Early Fetal Corpus Callosum: Demonstrating Normal Growth and Detecting Pathologies in Early Pregnancy

Abstract

Background and purpose: A malformed corpus callosum carries a risk for abnormal neurodevelopment. The advent of high-frequency transducers offers the opportunity to assess corpus callosum development in early pregnancy. The aim of the study was to construct a reference chart of the fetal corpus callosum length on ultrasound between 13 and 19 weeks of gestation and to prospectively examine growth patterns in pathologic cases.

Materials and methods: We performed a prospective cross-sectional study between 2020 and 2022 in well-dated, low-risk, singleton pregnancies between 13 and 19 weeks of gestation. A standardized image was obtained in the midsagittal plane. Imaging criteria were used as a confirmation of the early corpus callosum. Measurements were taken by 4 trained sonographers. Intra- and interobserver variability was assessed. Corpus callosum length in centiles were calculated for each gestational week.

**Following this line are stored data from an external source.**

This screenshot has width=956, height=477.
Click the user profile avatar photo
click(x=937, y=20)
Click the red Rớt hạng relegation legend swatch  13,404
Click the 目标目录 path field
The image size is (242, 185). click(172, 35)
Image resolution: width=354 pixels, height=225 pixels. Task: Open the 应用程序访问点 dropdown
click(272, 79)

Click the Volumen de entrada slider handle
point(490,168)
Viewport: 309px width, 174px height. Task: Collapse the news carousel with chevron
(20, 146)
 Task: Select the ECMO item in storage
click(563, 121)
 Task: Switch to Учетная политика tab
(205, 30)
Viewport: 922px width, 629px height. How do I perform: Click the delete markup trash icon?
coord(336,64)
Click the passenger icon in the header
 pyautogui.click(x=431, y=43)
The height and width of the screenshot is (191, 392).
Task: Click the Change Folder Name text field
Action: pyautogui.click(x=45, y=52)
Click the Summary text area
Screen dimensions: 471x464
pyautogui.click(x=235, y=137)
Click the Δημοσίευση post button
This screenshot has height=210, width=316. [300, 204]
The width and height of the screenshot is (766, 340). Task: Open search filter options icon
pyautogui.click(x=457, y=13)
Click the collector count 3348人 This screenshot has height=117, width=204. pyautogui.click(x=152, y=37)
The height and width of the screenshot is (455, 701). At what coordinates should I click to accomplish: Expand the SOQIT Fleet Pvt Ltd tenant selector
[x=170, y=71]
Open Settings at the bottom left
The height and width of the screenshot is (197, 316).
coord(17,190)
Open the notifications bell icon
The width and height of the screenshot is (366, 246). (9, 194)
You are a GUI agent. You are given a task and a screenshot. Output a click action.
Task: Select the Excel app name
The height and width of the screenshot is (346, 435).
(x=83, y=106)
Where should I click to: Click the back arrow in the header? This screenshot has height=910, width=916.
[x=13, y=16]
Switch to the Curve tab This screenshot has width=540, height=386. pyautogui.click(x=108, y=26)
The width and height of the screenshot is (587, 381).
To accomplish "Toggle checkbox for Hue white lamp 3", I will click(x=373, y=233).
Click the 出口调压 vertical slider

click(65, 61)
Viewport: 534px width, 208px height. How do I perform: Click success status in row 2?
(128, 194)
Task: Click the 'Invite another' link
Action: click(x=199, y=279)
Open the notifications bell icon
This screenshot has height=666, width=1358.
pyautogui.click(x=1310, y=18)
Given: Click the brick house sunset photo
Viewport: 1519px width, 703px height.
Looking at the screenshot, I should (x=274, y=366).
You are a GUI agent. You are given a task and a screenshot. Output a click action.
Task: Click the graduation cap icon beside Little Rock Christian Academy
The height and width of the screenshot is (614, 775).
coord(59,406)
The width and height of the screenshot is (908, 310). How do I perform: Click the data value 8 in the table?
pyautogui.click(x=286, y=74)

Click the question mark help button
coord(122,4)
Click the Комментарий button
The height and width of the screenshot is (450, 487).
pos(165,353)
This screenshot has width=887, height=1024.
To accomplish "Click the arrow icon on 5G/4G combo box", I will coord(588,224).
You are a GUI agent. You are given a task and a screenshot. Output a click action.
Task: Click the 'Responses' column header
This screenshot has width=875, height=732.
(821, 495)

Results: One hundred eighty-seven fetuses were included in the study. All cases met inclusion criteria. At 13 weeks of gestation, the margins of the early corpus callosum were sufficiently clear to be measured in 80% (20/25) of fetuses. A cubic polynomial regression model best described the correlation between corpus length and gestational age. The correlation coefficient (r ²) was 0.929 (P < .001). Intra- and interobserver variability had high interclass correlation coefficients (>0.99). Presented is the earliest published case of agenesis of corpus callosum and a case of dysgenetic corpus callosum in Rubinstein-Taybi syndrome.

Conclusions: Provided is a nomogram of the early fetal corpus callosum. Applying imaging criteria helped to identify a case of complete agenesis of the corpus callosum as early as 14 weeks.

FIG 1.

Imaging criteria for early CC identification. A, A hypoechogenic structure (double arrows) crossing the midline of the brain above the echogenic tela choroidea (single arrow), located beneath the pericallosal artery (black arrows, B).

FIG 2.

The growing early CC between 13 and 18 weeks. Marked in each image are the tela choroidea (black arrowhead) and CC (white arrowheads). W indicates weeks.

FIG 3.

Absent early CC. A, In the coronal plane of the third ventricle and thalami, structures crossing the midline are not apparent, resulting in an unroofed third ventricle (star). B, In the midsagittal plane, a prominent unroofed third ventricle (star) is observed in the designated location of the absent CC. C, Fetal MR imaging at 16 + 6 gestational weeks in the sagittal plane demonstrating the absence of the CC, resulting in an unroofed third ventricle (star) with the partial volume effect of the interthalamic adhesion and the anterior portion of the postcommissural fornix (white arrows). D, MR imaging in the coronal plane shows the unroofed third ventricle (black star) and the adjacent thalami (white stars).

FIG 4.

A, Short and dysgenetic CC in Rubinstein-Taybi syndrome at 19.3 weeks. The rostrum is absent, the genu is underdeveloped (single arrow), and the splenium is short (double arrow), terminating prematurely at the anterior aspect (vertical line) of the massa intermedia (star). B, A normal CC at 19 weeks for comparison. The rostrum and genu (double arrow) are apparent and splenium (single arrow) is observed to extend beyond the posterior border (vertical line) of massa intermedia (star).